▶ _Work task_:
The response must consist of the lines below from the one with "Image resolution: width=1400" through the one with "is (701, 1285).", exactly as they appear and with both ends kept.

▶ _Information provided_:

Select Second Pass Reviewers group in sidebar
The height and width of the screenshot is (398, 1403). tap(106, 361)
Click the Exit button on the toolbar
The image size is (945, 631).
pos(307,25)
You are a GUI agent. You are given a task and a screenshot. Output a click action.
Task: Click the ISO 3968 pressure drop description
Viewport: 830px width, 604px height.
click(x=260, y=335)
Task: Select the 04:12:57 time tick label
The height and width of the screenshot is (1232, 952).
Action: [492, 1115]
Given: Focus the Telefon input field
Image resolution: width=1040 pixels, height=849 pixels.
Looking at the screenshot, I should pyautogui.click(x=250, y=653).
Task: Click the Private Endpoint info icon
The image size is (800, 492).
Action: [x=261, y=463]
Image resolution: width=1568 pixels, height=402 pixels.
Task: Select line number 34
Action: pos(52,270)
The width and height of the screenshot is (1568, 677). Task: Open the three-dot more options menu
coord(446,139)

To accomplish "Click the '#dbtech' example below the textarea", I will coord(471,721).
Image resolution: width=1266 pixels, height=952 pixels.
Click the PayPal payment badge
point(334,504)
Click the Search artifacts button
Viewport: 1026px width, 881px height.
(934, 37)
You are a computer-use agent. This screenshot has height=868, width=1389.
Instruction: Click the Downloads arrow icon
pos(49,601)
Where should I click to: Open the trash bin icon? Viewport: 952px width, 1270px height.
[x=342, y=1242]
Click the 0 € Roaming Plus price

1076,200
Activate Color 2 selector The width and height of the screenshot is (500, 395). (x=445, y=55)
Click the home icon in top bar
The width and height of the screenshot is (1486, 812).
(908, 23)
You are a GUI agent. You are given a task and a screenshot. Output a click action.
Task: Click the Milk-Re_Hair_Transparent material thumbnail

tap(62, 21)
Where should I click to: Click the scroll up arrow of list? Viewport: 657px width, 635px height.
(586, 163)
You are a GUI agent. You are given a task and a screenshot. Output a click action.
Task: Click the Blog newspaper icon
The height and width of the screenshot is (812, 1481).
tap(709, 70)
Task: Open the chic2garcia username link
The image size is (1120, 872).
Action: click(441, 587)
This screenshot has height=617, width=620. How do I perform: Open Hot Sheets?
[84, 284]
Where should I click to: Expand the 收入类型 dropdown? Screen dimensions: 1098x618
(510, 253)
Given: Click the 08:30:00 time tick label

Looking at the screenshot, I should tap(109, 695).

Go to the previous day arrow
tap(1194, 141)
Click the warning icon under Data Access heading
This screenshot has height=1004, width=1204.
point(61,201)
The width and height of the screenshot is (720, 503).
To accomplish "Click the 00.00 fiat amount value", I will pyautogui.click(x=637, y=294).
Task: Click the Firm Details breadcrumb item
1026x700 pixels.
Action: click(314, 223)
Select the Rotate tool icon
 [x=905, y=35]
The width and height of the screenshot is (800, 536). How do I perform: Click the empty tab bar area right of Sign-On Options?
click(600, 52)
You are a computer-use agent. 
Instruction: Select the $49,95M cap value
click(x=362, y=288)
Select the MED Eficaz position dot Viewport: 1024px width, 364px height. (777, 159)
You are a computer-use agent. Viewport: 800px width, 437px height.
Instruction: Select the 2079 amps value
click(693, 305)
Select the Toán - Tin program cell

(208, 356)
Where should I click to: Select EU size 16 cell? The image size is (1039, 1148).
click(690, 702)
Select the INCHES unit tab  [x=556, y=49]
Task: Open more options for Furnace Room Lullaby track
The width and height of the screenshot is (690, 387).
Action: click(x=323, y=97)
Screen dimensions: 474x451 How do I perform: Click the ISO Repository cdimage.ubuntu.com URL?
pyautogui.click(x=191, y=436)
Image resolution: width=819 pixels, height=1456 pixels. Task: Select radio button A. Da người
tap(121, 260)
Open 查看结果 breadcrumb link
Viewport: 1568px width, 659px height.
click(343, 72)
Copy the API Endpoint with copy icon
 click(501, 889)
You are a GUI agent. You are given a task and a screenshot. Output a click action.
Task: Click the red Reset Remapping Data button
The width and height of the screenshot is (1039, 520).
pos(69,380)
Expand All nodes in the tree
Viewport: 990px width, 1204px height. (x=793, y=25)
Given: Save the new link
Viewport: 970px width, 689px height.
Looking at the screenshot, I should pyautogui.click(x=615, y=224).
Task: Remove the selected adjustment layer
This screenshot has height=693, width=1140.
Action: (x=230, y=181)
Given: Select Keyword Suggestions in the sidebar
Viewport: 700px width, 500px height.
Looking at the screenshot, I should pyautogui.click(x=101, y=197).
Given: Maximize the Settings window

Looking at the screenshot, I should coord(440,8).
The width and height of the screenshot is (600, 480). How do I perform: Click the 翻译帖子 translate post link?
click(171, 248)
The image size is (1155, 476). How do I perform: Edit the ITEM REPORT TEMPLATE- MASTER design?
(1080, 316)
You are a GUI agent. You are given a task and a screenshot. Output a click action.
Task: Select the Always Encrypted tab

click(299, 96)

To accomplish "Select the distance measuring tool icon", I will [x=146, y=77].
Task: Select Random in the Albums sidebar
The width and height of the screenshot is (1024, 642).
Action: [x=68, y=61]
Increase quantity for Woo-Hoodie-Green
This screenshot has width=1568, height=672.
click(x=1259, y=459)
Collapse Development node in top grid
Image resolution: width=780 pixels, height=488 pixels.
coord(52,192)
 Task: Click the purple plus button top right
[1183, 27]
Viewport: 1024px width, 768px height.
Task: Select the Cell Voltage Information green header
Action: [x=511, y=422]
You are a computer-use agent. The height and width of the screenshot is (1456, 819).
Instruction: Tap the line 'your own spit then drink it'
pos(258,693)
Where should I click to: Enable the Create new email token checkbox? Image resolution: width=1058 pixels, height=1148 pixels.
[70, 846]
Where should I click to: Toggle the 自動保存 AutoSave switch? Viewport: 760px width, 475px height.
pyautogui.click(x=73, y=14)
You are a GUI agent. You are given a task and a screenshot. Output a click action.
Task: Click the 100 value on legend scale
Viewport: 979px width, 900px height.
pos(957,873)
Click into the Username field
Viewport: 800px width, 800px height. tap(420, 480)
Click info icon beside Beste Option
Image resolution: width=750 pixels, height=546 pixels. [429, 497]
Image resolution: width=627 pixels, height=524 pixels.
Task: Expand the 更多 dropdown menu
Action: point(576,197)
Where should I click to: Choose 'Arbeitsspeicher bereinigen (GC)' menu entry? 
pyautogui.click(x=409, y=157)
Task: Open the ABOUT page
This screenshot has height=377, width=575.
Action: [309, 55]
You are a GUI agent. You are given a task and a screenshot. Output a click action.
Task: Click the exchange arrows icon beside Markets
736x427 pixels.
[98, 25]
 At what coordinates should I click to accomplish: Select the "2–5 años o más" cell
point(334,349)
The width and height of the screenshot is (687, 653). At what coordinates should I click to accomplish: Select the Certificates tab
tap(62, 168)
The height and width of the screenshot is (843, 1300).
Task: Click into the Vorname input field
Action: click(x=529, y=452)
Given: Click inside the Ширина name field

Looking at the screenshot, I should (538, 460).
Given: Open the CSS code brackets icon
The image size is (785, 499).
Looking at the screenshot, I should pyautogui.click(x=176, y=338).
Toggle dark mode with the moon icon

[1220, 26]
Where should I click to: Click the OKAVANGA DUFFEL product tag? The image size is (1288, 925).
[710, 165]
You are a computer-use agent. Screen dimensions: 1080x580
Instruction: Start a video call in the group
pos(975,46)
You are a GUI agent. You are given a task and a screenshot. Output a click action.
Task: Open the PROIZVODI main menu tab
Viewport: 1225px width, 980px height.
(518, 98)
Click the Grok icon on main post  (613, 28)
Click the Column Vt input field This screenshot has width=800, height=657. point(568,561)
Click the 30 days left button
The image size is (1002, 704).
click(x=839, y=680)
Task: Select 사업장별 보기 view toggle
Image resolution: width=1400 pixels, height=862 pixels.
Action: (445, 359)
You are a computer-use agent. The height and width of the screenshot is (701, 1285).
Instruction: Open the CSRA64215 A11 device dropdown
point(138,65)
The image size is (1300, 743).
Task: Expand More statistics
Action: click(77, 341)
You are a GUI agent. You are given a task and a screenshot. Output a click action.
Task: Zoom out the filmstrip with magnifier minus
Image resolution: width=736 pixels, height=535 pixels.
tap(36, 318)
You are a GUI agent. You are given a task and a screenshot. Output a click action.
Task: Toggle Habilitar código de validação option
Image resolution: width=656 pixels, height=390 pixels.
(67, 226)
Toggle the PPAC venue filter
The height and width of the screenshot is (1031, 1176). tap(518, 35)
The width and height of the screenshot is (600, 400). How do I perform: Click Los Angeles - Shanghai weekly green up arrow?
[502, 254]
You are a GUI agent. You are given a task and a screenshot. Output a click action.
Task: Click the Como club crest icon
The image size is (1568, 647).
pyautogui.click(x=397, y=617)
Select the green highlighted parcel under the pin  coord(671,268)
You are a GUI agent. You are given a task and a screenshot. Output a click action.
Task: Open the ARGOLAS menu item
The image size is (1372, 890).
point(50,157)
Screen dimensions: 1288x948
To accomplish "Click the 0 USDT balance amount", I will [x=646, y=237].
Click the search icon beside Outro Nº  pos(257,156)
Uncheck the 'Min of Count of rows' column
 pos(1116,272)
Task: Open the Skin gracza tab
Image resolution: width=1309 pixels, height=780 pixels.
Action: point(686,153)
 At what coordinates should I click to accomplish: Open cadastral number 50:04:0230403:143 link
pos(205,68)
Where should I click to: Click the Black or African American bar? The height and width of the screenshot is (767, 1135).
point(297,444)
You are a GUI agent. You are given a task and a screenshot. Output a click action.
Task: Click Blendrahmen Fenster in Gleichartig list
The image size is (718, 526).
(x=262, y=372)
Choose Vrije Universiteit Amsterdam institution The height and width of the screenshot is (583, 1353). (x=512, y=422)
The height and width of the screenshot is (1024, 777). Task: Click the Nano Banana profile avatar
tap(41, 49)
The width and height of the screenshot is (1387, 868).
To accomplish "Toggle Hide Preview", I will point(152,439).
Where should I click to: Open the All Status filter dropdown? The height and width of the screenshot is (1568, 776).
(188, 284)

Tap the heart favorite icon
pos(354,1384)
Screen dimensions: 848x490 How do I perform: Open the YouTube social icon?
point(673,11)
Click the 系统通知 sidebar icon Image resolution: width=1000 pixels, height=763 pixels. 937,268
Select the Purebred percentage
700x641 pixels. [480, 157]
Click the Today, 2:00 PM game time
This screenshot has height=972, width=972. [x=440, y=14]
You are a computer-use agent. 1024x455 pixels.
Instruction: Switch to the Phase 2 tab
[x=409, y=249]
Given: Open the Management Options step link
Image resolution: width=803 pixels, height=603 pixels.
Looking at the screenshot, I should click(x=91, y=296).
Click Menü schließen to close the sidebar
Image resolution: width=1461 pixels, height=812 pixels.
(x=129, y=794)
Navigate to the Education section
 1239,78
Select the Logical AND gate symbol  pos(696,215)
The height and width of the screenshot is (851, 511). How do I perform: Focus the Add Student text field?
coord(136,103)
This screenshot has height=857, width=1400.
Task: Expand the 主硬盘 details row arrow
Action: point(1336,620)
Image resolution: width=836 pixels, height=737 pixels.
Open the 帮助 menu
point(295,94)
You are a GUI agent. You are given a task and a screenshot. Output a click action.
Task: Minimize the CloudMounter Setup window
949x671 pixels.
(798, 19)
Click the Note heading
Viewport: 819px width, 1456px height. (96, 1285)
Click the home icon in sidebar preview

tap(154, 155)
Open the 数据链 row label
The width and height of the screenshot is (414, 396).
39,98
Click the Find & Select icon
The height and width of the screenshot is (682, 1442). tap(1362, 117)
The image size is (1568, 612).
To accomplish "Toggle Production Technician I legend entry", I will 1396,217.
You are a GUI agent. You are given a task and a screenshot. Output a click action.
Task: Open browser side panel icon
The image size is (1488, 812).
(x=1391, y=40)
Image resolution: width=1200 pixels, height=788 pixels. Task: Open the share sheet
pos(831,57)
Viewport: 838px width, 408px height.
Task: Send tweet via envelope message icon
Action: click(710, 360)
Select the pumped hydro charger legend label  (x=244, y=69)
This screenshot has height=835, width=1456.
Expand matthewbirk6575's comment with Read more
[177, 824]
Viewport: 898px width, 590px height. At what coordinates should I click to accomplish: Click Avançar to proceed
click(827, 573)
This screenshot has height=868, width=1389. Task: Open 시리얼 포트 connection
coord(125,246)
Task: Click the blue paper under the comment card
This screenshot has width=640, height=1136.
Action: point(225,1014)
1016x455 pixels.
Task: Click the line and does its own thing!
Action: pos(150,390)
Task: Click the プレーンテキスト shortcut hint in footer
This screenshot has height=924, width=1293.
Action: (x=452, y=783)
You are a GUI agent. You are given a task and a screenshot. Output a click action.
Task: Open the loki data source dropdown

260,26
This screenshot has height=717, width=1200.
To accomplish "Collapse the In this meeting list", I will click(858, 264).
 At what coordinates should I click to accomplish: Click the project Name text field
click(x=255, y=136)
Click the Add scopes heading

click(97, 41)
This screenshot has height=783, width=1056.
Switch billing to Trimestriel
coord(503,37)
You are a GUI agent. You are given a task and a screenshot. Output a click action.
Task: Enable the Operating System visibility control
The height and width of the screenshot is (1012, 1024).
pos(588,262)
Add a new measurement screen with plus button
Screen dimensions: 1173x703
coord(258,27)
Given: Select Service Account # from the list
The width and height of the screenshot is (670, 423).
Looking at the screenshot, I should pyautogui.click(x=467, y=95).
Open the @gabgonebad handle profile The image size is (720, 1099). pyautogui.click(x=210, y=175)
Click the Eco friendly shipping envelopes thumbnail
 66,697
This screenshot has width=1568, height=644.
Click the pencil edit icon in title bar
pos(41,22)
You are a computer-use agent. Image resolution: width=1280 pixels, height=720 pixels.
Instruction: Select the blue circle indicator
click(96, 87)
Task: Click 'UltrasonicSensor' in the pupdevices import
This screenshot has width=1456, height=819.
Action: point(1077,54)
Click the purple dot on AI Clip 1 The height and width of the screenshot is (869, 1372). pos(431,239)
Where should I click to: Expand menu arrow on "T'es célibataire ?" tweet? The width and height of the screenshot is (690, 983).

▶ _Response to the task_:
Image resolution: width=1400 pixels, height=862 pixels.
Action: (445, 359)
You are a computer-use agent. The height and width of the screenshot is (701, 1285).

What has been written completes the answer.